OUD and opioid-related adverse events including overdose are associated with significant societal costs, morbidity, and mortality. The economic burden of opioid overdose, abuse, and dependence includes medical and OUD treatment costs, lost work productivity, and the societal costs of those who enter the criminal justice system. Using 2013 data, this total economic burden was estimated at $78.5 billion annually, with $28.9 billion associated with healthcare and substance abuse treatment costs.6 However, a 2017 report by the US Council of Economic Advisors states that previous figures underestimated the total healthcare burden of OUD by not including the economic costs of overdose deaths and illicit use, and their analysis reflects a cost of $504 billion in 2015.7 Results of analyses using commercial insurance databases have shown that opioid abuse results in excess healthcare costs per patient of between $10,627 and $14,810 annually.8,9 A 2015 review of the available literature using data from 2009 to 2014 regarding increased healthcare costs for opioid users suggested that the average cost to a payer for a patient with OUD is $23,000 to $25,000 per year, of which increased costs attributable to OUD are approximately $15,000 per patient annually.10

OUD is fundamentally a public health problem, and its high economic burden makes it a source of financial incentive for both commercial and public (ie, Medicare or state Medicaid) health plans and accountable care organizations—all hereafter referred to as payers—to facilitate adequate treatment of patients with OUD. In early 2017, the chief executive officers of several prominent payer organizations approached this study’s sponsor specifically requesting assistance to monitor OUD treatment and identify providers of high-quality care using claims data.
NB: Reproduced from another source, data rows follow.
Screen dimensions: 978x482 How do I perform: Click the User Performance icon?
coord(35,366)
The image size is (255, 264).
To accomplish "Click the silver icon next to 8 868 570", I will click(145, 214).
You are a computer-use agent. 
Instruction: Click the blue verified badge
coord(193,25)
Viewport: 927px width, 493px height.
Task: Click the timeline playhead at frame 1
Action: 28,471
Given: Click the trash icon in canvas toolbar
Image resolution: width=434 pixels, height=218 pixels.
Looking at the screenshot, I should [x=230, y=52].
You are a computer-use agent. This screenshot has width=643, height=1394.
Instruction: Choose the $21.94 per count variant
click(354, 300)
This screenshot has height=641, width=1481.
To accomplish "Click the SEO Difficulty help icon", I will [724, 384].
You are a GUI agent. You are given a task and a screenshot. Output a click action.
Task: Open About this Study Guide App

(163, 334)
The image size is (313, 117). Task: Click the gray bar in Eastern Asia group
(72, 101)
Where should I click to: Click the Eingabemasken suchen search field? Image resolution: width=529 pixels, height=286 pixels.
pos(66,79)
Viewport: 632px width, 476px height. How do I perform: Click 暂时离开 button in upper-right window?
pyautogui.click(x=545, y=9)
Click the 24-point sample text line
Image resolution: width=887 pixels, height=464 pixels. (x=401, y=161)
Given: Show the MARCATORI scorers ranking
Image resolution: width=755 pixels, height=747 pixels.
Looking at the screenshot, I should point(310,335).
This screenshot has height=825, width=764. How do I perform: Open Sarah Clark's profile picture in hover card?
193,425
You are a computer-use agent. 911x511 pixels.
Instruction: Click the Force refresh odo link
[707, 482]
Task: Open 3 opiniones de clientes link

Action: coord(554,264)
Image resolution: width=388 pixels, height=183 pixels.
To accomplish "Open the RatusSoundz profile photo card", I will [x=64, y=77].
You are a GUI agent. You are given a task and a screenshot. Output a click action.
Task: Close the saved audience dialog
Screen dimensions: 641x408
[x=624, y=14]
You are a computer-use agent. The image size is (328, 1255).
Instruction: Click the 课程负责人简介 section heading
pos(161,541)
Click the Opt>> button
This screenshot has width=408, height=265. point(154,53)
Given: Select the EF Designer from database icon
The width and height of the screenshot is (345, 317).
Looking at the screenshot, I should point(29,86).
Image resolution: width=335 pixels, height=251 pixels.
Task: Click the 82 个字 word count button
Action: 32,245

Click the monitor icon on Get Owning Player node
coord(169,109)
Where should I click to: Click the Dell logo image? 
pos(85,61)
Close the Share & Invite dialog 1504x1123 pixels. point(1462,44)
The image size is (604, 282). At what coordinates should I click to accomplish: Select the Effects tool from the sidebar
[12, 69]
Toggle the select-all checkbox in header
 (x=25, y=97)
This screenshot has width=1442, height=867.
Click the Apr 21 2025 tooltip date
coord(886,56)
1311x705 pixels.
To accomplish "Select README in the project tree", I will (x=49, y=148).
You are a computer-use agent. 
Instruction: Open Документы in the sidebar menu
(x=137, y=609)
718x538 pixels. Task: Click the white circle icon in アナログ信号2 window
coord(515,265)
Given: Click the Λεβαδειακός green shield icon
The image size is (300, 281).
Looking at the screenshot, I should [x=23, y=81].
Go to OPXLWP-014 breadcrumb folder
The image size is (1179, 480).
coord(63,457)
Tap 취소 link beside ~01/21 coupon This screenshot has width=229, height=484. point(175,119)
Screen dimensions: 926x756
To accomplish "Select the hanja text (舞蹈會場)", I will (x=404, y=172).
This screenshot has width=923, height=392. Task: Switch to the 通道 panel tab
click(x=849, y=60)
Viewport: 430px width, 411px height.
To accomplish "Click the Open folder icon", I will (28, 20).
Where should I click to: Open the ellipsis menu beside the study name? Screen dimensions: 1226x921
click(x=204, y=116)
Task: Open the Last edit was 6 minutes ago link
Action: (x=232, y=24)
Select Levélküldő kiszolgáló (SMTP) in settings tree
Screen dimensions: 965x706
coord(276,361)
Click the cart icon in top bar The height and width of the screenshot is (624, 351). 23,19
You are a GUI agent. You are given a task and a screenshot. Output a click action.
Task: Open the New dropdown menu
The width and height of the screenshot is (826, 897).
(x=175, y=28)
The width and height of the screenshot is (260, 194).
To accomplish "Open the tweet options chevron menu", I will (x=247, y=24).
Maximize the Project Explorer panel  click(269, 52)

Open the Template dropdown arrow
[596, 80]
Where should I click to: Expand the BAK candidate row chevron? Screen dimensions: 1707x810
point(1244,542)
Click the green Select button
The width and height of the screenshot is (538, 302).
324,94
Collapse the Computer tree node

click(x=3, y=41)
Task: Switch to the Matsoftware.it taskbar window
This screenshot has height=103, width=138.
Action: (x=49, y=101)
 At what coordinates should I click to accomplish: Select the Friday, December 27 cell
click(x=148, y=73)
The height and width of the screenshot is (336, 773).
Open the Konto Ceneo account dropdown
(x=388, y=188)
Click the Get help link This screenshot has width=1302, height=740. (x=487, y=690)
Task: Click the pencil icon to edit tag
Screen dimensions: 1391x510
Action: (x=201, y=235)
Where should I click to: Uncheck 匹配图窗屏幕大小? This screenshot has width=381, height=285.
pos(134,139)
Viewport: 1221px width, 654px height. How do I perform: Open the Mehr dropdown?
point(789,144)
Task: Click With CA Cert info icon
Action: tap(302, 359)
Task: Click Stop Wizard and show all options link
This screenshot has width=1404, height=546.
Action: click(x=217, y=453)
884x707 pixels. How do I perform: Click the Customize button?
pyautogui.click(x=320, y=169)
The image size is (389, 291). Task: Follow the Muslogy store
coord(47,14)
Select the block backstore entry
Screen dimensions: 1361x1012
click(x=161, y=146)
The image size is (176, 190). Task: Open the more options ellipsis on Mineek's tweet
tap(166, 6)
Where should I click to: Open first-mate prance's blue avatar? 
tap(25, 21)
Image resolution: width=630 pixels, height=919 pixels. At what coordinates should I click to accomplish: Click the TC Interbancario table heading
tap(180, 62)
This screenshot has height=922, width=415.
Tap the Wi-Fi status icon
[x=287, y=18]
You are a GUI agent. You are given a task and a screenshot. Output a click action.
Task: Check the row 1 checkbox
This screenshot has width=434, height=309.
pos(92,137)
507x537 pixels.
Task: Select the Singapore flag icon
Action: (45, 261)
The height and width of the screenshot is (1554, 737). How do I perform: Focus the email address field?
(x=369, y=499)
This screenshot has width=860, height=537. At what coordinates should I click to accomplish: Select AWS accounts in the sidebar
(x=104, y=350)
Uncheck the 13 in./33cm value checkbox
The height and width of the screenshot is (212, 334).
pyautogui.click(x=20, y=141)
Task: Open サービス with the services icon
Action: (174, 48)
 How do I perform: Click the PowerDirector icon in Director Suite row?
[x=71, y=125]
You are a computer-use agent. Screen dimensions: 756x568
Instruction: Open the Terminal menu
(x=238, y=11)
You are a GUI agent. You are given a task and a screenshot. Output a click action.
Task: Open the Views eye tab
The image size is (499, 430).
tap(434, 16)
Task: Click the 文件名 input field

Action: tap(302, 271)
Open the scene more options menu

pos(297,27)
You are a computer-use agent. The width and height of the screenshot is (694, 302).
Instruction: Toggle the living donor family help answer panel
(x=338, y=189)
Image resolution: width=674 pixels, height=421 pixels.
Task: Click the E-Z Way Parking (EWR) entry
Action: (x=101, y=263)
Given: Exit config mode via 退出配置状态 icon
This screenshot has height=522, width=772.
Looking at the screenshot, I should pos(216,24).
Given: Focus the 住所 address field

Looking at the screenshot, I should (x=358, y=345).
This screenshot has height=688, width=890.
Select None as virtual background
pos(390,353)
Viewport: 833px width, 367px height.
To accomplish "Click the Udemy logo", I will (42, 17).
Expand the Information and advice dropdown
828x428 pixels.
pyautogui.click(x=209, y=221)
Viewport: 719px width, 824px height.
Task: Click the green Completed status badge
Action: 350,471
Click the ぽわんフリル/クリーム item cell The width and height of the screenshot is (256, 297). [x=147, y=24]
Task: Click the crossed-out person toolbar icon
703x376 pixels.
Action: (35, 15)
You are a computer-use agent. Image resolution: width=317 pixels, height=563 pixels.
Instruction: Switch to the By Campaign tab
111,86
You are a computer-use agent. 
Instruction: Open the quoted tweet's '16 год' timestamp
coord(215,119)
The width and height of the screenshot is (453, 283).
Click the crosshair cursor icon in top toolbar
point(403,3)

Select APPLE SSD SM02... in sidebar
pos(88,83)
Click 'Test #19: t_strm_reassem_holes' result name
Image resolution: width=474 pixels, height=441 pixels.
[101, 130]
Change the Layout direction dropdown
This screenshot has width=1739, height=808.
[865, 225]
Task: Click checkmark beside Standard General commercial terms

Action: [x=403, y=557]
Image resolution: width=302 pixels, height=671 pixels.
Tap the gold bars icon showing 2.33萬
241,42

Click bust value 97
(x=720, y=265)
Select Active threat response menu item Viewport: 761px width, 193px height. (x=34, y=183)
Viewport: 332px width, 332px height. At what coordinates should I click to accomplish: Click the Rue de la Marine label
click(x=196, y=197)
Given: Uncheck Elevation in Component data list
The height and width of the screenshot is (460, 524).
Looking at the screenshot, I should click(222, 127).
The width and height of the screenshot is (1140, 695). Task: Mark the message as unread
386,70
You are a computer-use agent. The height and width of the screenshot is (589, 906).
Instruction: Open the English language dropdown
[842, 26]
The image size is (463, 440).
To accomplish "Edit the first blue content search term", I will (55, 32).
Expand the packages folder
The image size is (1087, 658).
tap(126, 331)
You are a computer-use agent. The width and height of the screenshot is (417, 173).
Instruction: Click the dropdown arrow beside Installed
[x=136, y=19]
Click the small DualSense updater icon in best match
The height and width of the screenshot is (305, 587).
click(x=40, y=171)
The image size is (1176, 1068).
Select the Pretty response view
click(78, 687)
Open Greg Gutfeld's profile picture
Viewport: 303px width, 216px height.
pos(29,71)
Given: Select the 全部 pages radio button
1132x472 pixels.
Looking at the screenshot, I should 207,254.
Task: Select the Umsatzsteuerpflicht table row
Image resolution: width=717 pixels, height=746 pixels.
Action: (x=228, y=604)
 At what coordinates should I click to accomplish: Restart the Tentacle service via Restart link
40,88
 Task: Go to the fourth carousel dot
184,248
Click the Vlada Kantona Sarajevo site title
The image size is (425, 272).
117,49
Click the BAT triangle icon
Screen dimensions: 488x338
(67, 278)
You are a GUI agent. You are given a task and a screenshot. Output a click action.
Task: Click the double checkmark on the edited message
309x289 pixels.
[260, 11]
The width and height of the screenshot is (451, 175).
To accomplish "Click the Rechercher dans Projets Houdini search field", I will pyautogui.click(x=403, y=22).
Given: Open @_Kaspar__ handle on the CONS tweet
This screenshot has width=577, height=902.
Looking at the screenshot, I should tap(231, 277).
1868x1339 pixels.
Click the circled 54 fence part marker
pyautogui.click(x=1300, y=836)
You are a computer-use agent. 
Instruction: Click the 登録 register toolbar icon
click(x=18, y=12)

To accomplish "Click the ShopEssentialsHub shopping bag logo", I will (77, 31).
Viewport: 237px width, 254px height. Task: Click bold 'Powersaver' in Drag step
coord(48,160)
The comprehensive review presented herein represents the initial analysis critical to the creation of a surveillance solution for OUD using data analytics. High-quality care guidance must begin with a consolidation of available evidence to identify and implement best practices, yet multiple national and international stakeholder organizations publish OUD treatment guidelines. Practice pattern variation is inevitable when each organization promotes the recommendations of its own subject matter experts. Nevertheless, harmonious definitions can be leveraged to identify and track individuals with OUD to provide them with appropriate treatment resources, prioritize early intervention, and promote sustained recovery. Effectively achieving this aim requires completing several crucial tasks: (1) tracking members who are at risk for OUD or currently diagnosed with OUD, (2) coordinating care and facilitating access to high-quality providers, and (3) measuring treatment outcomes for these patients as well as determining the impact of providers.

Proposed Solutions

Our proposed solution for these problems employs a summary of widely recognized treatment guidelines and clinically validated best practices. We present a review of the major US, and several international, OUD treatment guidelines where consensus among common elements leads to best practice and areas of discrepancy may account for practice pattern variation. By culling the shared elements across a number of guidelines, we are able to focus on aspects that are measurable and actionable for a payer that desires an evidence-based, consistent approach to managing OUD. Tracking actionable aspects of the consolidated common elements among these guidelines requires linking them to relevant medical billing and pharmacy claims data. This framework provides a foundation for defining the criteria by which at-risk patients are identified and the quality of treatment outcomes is assessed. Payers can utilize this data management and solutions approach to identify high-value providers and subsequently create a network of higher-quality and accessible recovery centers to which patients with OUD may be directed; this would thus drive high-quality outcomes and lower healthcare costs among individuals with OUD.